Angelehnt an das Bild der Erdölindustrie werden Produktionsstätten für biobasierte Chemikalien oft „Bioraffinerien“ genannt. In einer Erdölraffinerie wird aus den Bestandteilen des Rohöls eine Vielzahl unterschiedlicher Produkte hergestellt, während die heutige „Bioraffinerie“ oft nur ein Produkt kennt: Alkohol. Ethanol ist derzeit der wichtigste biobasierte Stoff und macht 90 % aller Produkte aus, die durch Fermentation erzeugt werden.

Etwa 100 Milliarden Liter Ethanol wurden 2013 destilliert, wobei die USA mit 50 und Brasilien mit 25 Milliarden Litern führend sind. Europa spielt im Ethanolmarkt mit 5 Milliarden Litern eine untergeordnete Rolle; Deutschland trägt dazu 852 Millionen Liter bei. Die ersten Bioethanol-Anlagen gerieten in die öffentliche Diskussion, weil sie Mais als Rohstoff einsetzten – Mais, aus dem auch Tortillas hätten produziert werden können.

Die Teller-oder-Tank-Diskussion war der Anstoß, Bioraffinerien der zweiten Generation zu entwickeln, die Forstabfälle wie Äste und Zweige nutzten oder Stroh nach der Weizen- und Gerstenernte. Diese holzigen Reststoffe bergen eine technologische Herausforderung. Im Gegensatz zu Mais oder Weizen, die hauptsächlich aus Stärke bestehen, enthält Stroh sehr viel Zellulose. Für die Hefen, die den Ausgangsstoff zu Alkohol vergären, ist Zellulose sehr viel schwieriger zu verarbeiten als Stärke.

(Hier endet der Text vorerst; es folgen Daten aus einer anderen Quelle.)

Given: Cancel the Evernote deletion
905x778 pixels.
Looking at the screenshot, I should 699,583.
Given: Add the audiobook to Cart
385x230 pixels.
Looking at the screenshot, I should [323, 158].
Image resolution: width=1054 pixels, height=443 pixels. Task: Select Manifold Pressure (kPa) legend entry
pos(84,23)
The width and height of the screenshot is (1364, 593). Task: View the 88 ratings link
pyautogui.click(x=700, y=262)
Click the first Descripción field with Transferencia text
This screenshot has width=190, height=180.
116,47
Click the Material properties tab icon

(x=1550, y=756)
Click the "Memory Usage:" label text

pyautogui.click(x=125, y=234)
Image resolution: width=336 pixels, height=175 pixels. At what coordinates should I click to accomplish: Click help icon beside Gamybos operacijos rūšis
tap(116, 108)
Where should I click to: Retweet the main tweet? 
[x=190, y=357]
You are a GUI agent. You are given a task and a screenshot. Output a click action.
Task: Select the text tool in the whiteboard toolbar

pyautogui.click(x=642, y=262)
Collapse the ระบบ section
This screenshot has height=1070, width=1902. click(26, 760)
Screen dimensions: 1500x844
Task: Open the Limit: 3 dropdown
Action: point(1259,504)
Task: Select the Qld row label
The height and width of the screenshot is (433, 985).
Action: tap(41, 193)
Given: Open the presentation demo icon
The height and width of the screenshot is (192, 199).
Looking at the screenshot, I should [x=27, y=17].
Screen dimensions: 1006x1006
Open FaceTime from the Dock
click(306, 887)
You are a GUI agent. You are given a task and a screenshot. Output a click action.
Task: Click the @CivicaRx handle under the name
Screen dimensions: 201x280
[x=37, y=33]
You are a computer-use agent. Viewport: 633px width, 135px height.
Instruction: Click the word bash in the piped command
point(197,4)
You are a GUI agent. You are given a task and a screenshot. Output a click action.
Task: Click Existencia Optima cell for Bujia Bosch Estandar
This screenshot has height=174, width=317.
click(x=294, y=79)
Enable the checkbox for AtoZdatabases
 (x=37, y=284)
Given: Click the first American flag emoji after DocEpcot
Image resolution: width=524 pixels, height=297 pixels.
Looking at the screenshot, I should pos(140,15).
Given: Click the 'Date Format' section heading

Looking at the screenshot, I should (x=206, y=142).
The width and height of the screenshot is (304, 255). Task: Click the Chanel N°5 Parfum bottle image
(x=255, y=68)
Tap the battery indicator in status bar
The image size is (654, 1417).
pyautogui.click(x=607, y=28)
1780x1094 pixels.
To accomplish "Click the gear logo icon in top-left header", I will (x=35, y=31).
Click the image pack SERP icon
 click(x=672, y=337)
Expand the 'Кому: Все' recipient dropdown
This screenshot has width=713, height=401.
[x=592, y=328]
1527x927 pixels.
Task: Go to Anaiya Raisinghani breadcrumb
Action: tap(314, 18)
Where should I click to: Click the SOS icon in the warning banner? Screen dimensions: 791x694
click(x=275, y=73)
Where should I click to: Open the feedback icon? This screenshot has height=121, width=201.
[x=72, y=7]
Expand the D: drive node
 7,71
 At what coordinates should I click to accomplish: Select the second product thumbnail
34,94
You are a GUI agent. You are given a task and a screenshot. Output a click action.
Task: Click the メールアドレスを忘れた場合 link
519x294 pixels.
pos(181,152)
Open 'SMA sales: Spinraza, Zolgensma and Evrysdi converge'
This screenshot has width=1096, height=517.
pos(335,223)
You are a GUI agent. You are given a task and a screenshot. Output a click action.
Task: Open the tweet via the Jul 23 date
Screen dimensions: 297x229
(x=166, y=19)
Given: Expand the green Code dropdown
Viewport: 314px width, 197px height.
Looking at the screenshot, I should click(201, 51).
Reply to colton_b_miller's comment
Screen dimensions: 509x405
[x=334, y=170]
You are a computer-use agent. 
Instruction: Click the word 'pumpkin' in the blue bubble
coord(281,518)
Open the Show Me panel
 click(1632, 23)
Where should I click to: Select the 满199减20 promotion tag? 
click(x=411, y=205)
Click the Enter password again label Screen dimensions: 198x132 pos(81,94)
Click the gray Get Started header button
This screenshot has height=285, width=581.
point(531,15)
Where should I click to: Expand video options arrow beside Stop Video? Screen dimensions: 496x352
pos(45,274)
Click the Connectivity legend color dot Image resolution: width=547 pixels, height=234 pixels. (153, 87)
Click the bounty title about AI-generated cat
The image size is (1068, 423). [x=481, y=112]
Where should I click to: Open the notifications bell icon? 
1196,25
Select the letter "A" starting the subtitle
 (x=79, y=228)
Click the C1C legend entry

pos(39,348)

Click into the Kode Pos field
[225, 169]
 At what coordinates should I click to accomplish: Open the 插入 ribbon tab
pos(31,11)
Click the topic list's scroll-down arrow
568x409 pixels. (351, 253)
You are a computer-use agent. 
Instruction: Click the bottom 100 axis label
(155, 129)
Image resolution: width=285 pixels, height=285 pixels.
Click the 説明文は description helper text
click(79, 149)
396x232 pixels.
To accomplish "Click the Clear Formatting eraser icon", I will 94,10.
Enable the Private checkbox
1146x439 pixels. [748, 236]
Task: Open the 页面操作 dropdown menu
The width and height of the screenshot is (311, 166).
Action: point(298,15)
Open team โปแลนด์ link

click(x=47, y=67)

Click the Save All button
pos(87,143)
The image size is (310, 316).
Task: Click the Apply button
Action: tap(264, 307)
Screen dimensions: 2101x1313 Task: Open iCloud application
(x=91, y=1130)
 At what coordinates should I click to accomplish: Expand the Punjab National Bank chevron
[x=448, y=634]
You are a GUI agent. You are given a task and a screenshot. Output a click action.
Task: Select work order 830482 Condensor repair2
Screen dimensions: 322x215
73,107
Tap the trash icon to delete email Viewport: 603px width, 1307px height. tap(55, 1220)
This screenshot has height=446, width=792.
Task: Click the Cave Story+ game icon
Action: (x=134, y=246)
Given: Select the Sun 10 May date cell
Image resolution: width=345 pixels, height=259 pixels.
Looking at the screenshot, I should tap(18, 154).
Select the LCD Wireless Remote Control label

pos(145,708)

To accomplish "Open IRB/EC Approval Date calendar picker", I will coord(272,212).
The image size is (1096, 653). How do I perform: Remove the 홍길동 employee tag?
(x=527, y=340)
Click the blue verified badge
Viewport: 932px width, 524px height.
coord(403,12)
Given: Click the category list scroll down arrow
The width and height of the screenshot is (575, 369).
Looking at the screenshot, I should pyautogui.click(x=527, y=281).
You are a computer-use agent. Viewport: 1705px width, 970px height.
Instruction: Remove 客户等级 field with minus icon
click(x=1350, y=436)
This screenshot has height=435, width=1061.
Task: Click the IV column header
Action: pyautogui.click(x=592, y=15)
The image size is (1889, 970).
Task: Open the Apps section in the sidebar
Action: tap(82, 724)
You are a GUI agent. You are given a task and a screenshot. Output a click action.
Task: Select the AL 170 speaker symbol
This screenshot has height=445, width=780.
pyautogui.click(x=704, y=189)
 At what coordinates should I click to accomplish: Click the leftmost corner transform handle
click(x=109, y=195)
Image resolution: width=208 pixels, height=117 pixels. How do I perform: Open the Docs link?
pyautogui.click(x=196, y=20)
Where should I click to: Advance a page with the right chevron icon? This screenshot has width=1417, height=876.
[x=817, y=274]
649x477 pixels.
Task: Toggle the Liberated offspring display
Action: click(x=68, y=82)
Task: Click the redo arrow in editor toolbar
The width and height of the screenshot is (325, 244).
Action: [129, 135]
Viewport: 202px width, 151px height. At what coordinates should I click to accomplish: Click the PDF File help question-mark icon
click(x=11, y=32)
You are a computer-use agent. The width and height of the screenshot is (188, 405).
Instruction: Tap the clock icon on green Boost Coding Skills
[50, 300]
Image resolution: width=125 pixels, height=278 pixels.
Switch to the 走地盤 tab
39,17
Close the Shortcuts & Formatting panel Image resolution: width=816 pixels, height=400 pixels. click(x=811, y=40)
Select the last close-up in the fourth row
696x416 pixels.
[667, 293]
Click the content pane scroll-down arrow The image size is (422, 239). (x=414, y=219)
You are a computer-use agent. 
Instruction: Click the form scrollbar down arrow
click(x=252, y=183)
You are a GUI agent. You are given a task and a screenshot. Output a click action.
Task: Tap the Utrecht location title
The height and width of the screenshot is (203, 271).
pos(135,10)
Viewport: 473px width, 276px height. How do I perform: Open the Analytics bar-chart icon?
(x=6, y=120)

Ein zusätzlicher Schritt ist nötig, um die Zellulose mithilfe von Enzymen in ihre Zuckerbausteine zu zerlegen.

Bioökonomie-Investitionen werden in den USA und Brasilien getätigt

Diese Verzuckerung im industriellen Maßstab darzustellen, war ein technologischer Durchbruch und geht nun in die großtechnische Anwendung. In Deutschland steckt die Herstellung von Zellulose-Ethanol noch in den Kinderschuhen. Clariant betreibt in Straubing eine Demonstrationsanlage mit einer Jahreskapazität von 1,2 Millionen Litern. Seit 2013 wurden weltweit mehrere Großanlagen in Betrieb genommen: Beta Renewables wird 75 Millionen Liter pro Jahr in Crescentino, Italien, produzieren und DSM die gleiche Menge in Emmetsburg, Iowa, USA.

Die großen Investoren in die Bioökonomie sitzen also in den USA und Brasilien. Europa spielt hier nicht in der obersten Liga mit. Die Akteure der Bioökonomie, egal ob Unternehmer, Finanzierungsexperten oder Förderinstitutionen, sind sich deshalb einig: um im Wettbewerb bestehen zu können, müssen europäische Politiker umdenken. Investoren suchen Planungssicherheit auf lange Sicht und genau das fehlt ihnen in Europa.